Le pouvoir de l'image est immense aussi, et depuis le début de cette guerre, personne ne peut aujourd'hui douter de la situation de l'ensemble des Ukrainiens. Alors que le discours anti-migrants que l'on entendait à l'extrême droite depuis les printemps arabes, c'était de dire que peut-être certains, parmi ces flot de réfugiés, profitaient en quelque sorte du système ?

Oui, mais ça, c'est vrai. D'ailleurs, si on prend un seul chiffre, il y a 130 000 dépôts de demandes en France, d'être reconnus comme réfugiés politiques. Il n'y en a que 30 000 qui obtiennent les papiers. Plus tous les sans papiers, donc on a un vrai problème. Effectivement, il faut bien séparer les gens qui sont obligés de partir pour des raisons politiques, et les gens qui souvent viennent de pays très pauvres, mais vis-à-vis desquels il n'y a pas de principe d'accueil systématique. Ces deux sujets sont très différents.

Il faut retenir une chose si on veut être positif : pour une fois, ce qui se passe, c'est qu'on accueille clairement les gens, et ça va compter après. Si il y a une autre guerre quelque part, on va dire attendez, vous l'avez fait pour les Ukrainiens. Donc, essayons de se dire que même si dans le passé, cela a été souvent difficile, ne soyons pas naïfs sur le racisme dans nos sociétés, mais n'en augmentons pas le poids, et disons nous : là ,si on marque un point, l'Europe au fond fait une politique d'accueil vraiment à la hauteur, espérons que ce ne sera pas la dernière fois.

Mais il y a quelques mois, il y avait encore des messages relayés par des associations à Calais, par exemple, qui, là, seraient susceptibles de demander la même mansuétude que ce qu'on voit pour les Ukrainiens qui arrivent sur notre territoire ? 
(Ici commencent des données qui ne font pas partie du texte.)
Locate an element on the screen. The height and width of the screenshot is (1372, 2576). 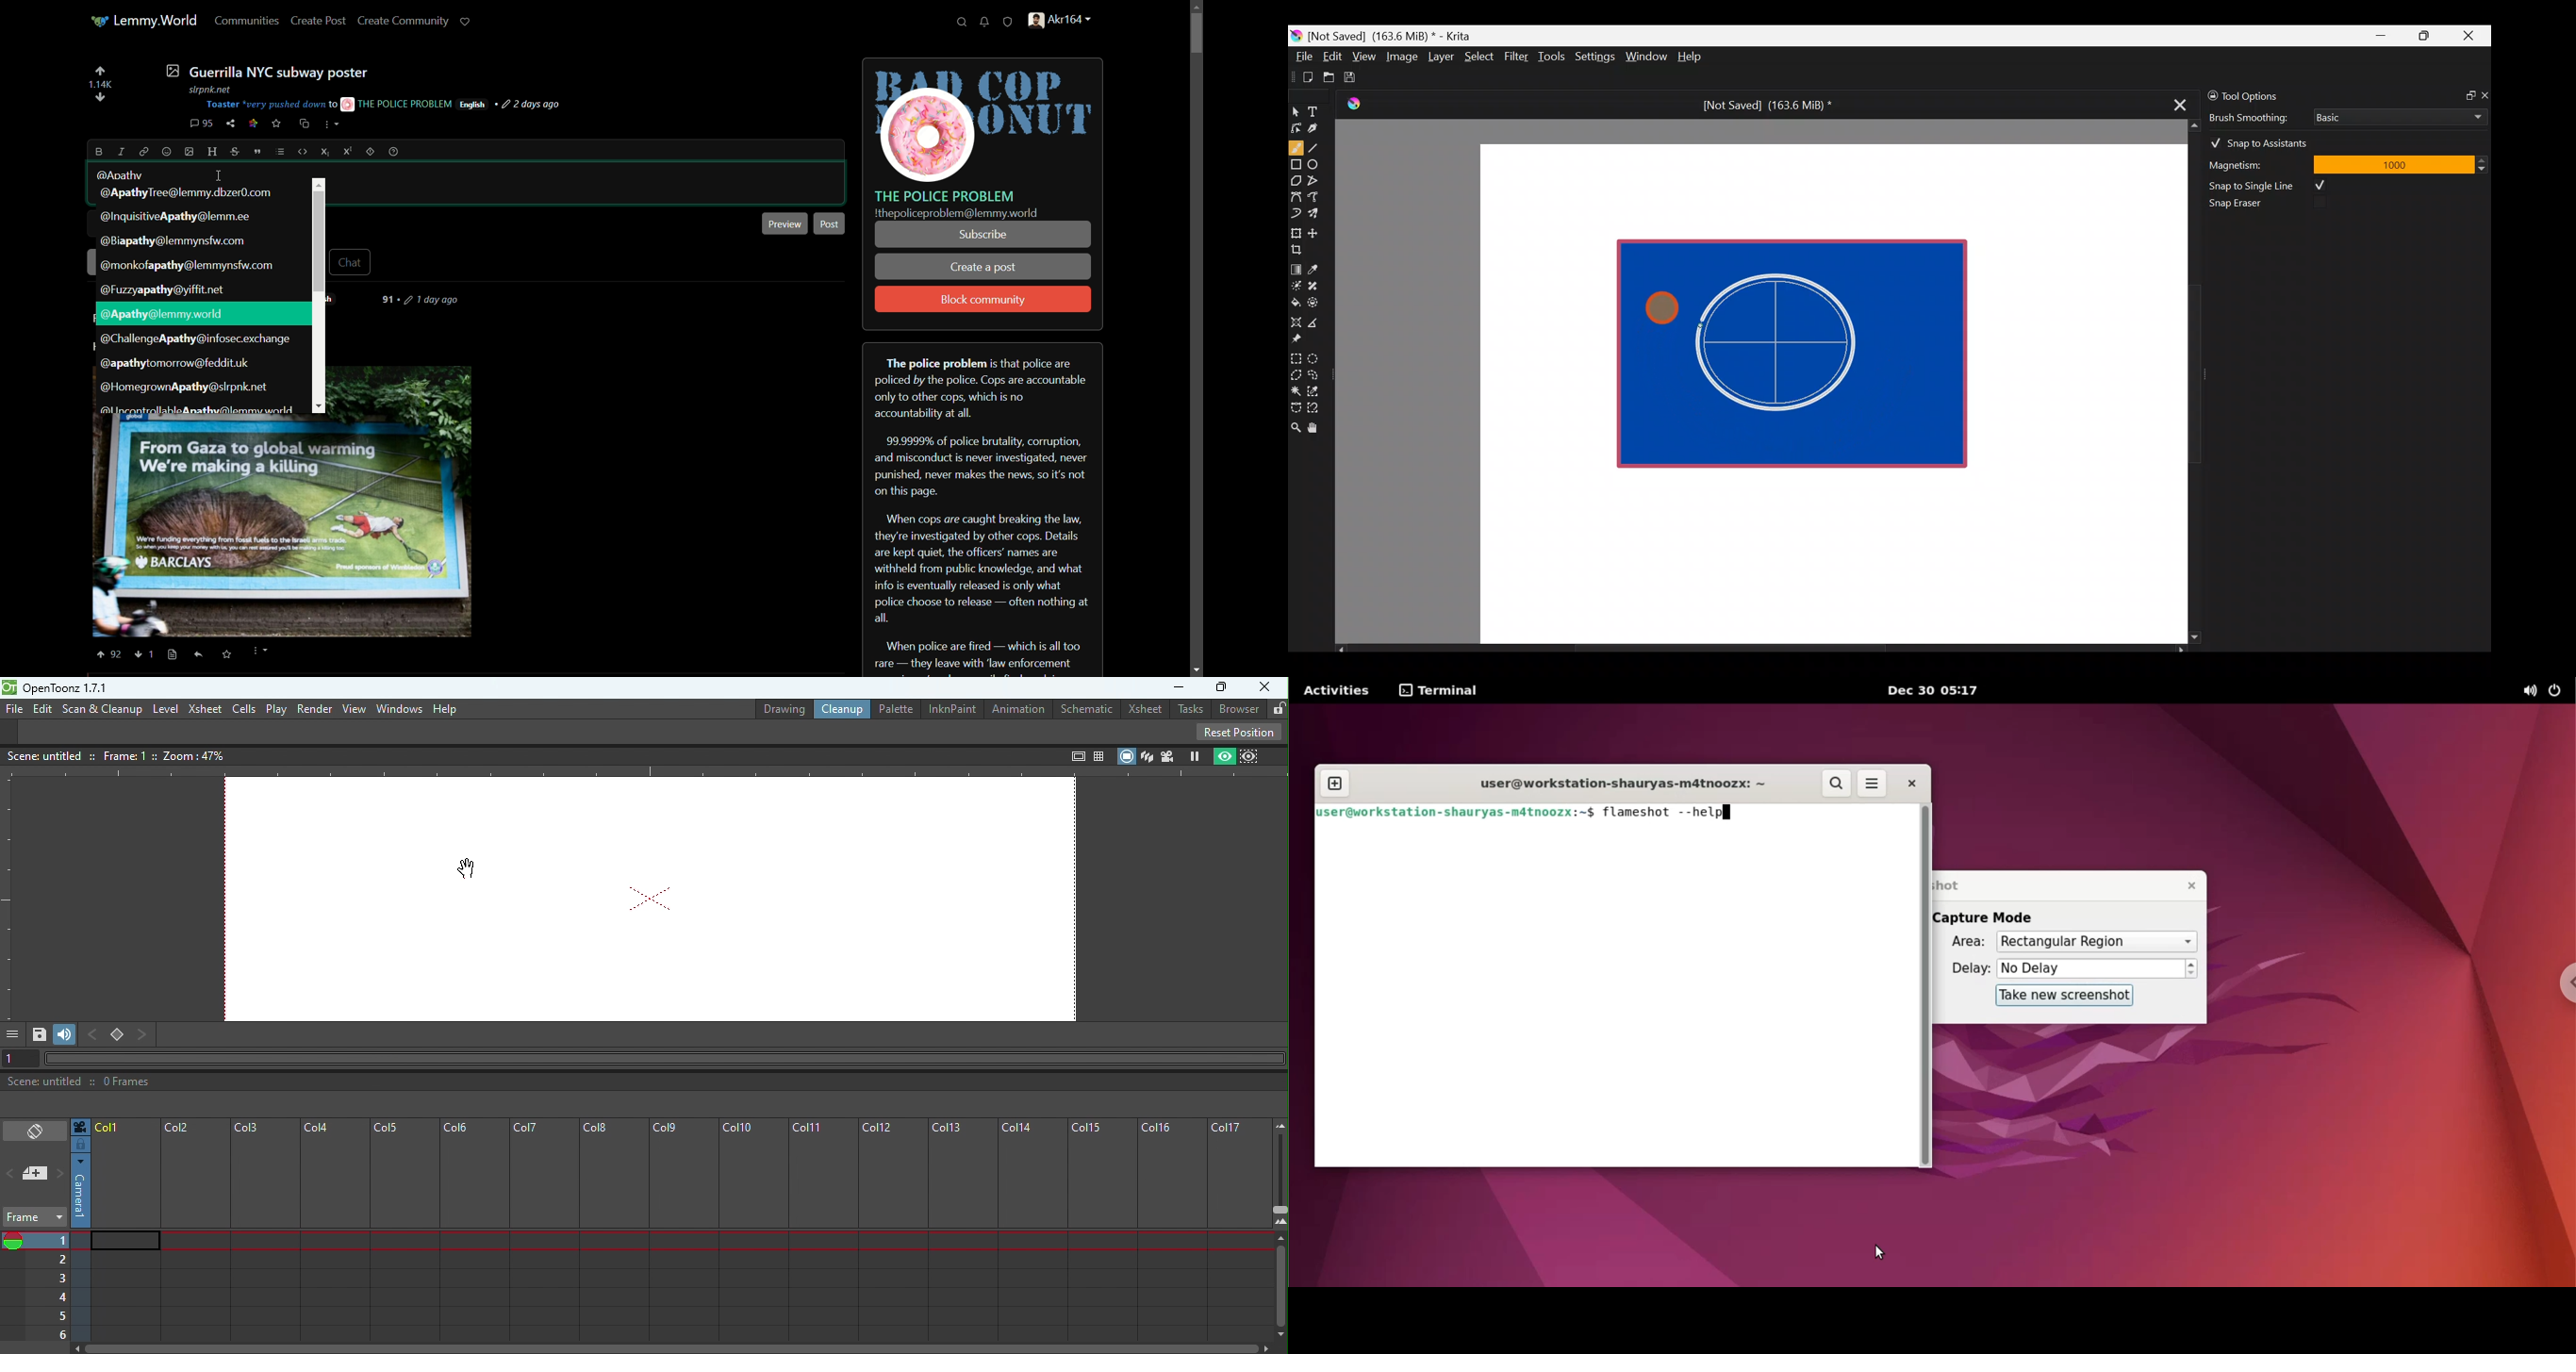
Transform a layer/selection is located at coordinates (1296, 231).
Oui, mais ils n'auront pas le même statut. C'est toujours le même problème : on voit des gens, des hommes, des femmes, des enfants qui ont tous leur droit de vivre, et c'est incontestable. Et en même temps, on est obligé de gérer les flux internationaux de populations. Donc on est dans cette contradiction. Et effectivement, notamment l'Angleterre, qui a élu un gouvernement qui est sorti de l'Europe, à cause de son refus de la circulation migratoire, et qui essaye de mettre une barrière et de nous la faire gérer à Calais, et bien moi je suis content plutôt d'être en Europe.

Jean Viard, sociologue, directeur de recherche au CNRS, et ancien candidat LREM aux élections législatives dans la 5e circonscription du Vaucluse en 2017.